Task to carry out
Please repeat each entry. Match every word exactly.
──────── Data
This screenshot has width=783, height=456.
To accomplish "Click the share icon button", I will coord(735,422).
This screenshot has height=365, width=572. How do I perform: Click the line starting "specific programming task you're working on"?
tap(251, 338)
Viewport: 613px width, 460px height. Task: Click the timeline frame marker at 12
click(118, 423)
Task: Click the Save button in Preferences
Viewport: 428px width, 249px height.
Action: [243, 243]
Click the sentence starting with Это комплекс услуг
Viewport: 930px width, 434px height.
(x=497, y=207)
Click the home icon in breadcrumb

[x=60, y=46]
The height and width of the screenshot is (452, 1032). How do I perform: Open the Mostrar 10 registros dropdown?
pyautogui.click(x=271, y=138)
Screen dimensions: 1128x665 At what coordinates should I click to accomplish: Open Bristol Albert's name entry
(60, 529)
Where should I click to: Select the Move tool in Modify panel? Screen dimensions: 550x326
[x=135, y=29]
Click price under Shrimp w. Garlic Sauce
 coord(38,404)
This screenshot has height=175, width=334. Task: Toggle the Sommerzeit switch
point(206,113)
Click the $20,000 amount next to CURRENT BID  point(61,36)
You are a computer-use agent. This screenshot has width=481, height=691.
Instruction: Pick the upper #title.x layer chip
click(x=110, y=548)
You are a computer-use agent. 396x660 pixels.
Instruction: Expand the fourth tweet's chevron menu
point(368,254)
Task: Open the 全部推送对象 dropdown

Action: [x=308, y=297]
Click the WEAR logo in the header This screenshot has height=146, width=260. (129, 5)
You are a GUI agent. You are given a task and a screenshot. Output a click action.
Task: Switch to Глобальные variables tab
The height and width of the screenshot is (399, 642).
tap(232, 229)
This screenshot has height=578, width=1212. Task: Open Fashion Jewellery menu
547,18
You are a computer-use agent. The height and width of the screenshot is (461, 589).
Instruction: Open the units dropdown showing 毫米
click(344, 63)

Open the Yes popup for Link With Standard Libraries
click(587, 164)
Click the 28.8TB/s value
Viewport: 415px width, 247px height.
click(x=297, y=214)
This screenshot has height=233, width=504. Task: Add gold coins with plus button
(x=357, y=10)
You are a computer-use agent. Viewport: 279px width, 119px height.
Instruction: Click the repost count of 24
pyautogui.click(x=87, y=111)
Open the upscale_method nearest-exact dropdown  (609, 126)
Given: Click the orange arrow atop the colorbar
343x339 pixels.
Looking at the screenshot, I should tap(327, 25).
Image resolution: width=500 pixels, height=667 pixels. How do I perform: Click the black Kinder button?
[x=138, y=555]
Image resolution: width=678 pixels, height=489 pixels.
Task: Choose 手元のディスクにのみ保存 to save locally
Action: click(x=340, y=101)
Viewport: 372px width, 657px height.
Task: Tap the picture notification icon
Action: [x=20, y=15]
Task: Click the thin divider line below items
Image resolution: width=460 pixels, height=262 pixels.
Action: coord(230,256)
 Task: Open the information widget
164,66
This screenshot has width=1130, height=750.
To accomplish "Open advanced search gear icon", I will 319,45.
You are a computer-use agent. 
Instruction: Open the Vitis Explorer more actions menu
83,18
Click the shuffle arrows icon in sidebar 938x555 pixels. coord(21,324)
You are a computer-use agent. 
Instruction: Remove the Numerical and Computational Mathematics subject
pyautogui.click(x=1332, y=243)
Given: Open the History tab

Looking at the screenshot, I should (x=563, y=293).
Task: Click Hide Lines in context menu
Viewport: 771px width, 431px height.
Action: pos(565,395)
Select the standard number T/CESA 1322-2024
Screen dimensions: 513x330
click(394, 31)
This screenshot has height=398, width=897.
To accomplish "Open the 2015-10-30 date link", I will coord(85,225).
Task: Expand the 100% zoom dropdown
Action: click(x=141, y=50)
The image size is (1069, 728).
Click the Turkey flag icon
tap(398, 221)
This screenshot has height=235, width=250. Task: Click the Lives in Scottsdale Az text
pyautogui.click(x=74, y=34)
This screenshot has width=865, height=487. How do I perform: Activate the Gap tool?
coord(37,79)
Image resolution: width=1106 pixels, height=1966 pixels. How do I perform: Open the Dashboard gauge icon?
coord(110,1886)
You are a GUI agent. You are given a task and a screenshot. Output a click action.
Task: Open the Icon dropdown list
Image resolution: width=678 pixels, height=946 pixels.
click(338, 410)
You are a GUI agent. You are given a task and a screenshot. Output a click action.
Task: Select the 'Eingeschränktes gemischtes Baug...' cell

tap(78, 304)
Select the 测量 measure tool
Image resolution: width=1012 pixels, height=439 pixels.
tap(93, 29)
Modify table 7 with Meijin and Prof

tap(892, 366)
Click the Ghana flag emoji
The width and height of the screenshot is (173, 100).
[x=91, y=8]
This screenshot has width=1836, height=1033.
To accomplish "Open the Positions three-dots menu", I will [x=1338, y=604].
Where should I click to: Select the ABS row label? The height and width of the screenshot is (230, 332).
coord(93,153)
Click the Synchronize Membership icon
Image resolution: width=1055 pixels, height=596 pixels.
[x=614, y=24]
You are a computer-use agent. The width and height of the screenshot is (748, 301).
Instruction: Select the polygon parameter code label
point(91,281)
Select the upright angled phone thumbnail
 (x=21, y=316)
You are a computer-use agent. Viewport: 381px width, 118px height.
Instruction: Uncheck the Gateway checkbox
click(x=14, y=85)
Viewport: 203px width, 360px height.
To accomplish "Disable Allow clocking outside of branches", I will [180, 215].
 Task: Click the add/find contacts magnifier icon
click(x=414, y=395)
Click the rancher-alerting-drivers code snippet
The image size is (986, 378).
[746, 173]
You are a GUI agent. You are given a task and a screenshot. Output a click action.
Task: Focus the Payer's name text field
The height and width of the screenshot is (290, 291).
────────────────
Answer section
This screenshot has width=783, height=456.
To accomplish "Click the share icon button", I will coord(735,422).
This screenshot has height=365, width=572. How do I perform: Click the line starting "specific programming task you're working on"?
tap(251, 338)
Viewport: 613px width, 460px height. Task: Click the timeline frame marker at 12
click(118, 423)
Task: Click the Save button in Preferences
Viewport: 428px width, 249px height.
Action: [243, 243]
Click the sentence starting with Это комплекс услуг
Viewport: 930px width, 434px height.
(x=497, y=207)
Click the home icon in breadcrumb

[x=60, y=46]
The height and width of the screenshot is (452, 1032). How do I perform: Open the Mostrar 10 registros dropdown?
pyautogui.click(x=271, y=138)
Screen dimensions: 1128x665 At what coordinates should I click to accomplish: Open Bristol Albert's name entry
(60, 529)
Where should I click to: Select the Move tool in Modify panel? Screen dimensions: 550x326
[x=135, y=29]
Click price under Shrimp w. Garlic Sauce
 coord(38,404)
This screenshot has height=175, width=334. Task: Toggle the Sommerzeit switch
point(206,113)
Click the $20,000 amount next to CURRENT BID  point(61,36)
You are a computer-use agent. This screenshot has width=481, height=691.
Instruction: Pick the upper #title.x layer chip
click(x=110, y=548)
You are a computer-use agent. 396x660 pixels.
Instruction: Expand the fourth tweet's chevron menu
point(368,254)
Task: Open the 全部推送对象 dropdown

Action: [x=308, y=297]
Click the WEAR logo in the header This screenshot has height=146, width=260. (129, 5)
You are a GUI agent. You are given a task and a screenshot. Output a click action.
Task: Switch to Глобальные variables tab
The height and width of the screenshot is (399, 642).
tap(232, 229)
This screenshot has height=578, width=1212. Task: Open Fashion Jewellery menu
547,18
You are a computer-use agent. The height and width of the screenshot is (461, 589).
Instruction: Open the units dropdown showing 毫米
click(344, 63)

Open the Yes popup for Link With Standard Libraries
click(587, 164)
Click the 28.8TB/s value
Viewport: 415px width, 247px height.
click(x=297, y=214)
This screenshot has height=233, width=504. Task: Add gold coins with plus button
(x=357, y=10)
You are a computer-use agent. Viewport: 279px width, 119px height.
Instruction: Click the repost count of 24
pyautogui.click(x=87, y=111)
Open the upscale_method nearest-exact dropdown  (609, 126)
Given: Click the orange arrow atop the colorbar
343x339 pixels.
Looking at the screenshot, I should tap(327, 25).
Image resolution: width=500 pixels, height=667 pixels. How do I perform: Click the black Kinder button?
[x=138, y=555]
Image resolution: width=678 pixels, height=489 pixels.
Task: Choose 手元のディスクにのみ保存 to save locally
Action: click(x=340, y=101)
Viewport: 372px width, 657px height.
Task: Tap the picture notification icon
Action: [x=20, y=15]
Task: Click the thin divider line below items
Image resolution: width=460 pixels, height=262 pixels.
Action: coord(230,256)
 Task: Open the information widget
164,66
This screenshot has width=1130, height=750.
To accomplish "Open advanced search gear icon", I will 319,45.
You are a computer-use agent. 
Instruction: Open the Vitis Explorer more actions menu
83,18
Click the shuffle arrows icon in sidebar 938x555 pixels. coord(21,324)
You are a computer-use agent. 
Instruction: Remove the Numerical and Computational Mathematics subject
pyautogui.click(x=1332, y=243)
Given: Open the History tab

Looking at the screenshot, I should (x=563, y=293).
Task: Click Hide Lines in context menu
Viewport: 771px width, 431px height.
Action: pos(565,395)
Select the standard number T/CESA 1322-2024
Screen dimensions: 513x330
click(394, 31)
This screenshot has height=398, width=897.
To accomplish "Open the 2015-10-30 date link", I will coord(85,225).
Task: Expand the 100% zoom dropdown
Action: click(x=141, y=50)
The image size is (1069, 728).
Click the Turkey flag icon
tap(398, 221)
This screenshot has height=235, width=250. Task: Click the Lives in Scottsdale Az text
pyautogui.click(x=74, y=34)
This screenshot has width=865, height=487. How do I perform: Activate the Gap tool?
coord(37,79)
Image resolution: width=1106 pixels, height=1966 pixels. How do I perform: Open the Dashboard gauge icon?
coord(110,1886)
You are a GUI agent. You are given a task and a screenshot. Output a click action.
Task: Open the Icon dropdown list
Image resolution: width=678 pixels, height=946 pixels.
click(338, 410)
You are a GUI agent. You are given a task and a screenshot. Output a click action.
Task: Select the 'Eingeschränktes gemischtes Baug...' cell

tap(78, 304)
Select the 测量 measure tool
Image resolution: width=1012 pixels, height=439 pixels.
tap(93, 29)
Modify table 7 with Meijin and Prof

tap(892, 366)
Click the Ghana flag emoji
The width and height of the screenshot is (173, 100).
[x=91, y=8]
This screenshot has width=1836, height=1033.
To accomplish "Open the Positions three-dots menu", I will [x=1338, y=604].
Where should I click to: Select the ABS row label? The height and width of the screenshot is (230, 332).
coord(93,153)
Click the Synchronize Membership icon
Image resolution: width=1055 pixels, height=596 pixels.
[x=614, y=24]
You are a computer-use agent. The width and height of the screenshot is (748, 301).
Instruction: Select the polygon parameter code label
point(91,281)
Select the upright angled phone thumbnail
 (x=21, y=316)
You are a computer-use agent. Viewport: 381px width, 118px height.
Instruction: Uncheck the Gateway checkbox
click(x=14, y=85)
Viewport: 203px width, 360px height.
To accomplish "Disable Allow clocking outside of branches", I will [180, 215].
 Task: Click the add/find contacts magnifier icon
click(x=414, y=395)
Click the rancher-alerting-drivers code snippet
The image size is (986, 378).
[746, 173]
You are a GUI agent. You are given a task and a screenshot. Output a click action.
Task: Focus the Payer's name text field
The height and width of the screenshot is (290, 291).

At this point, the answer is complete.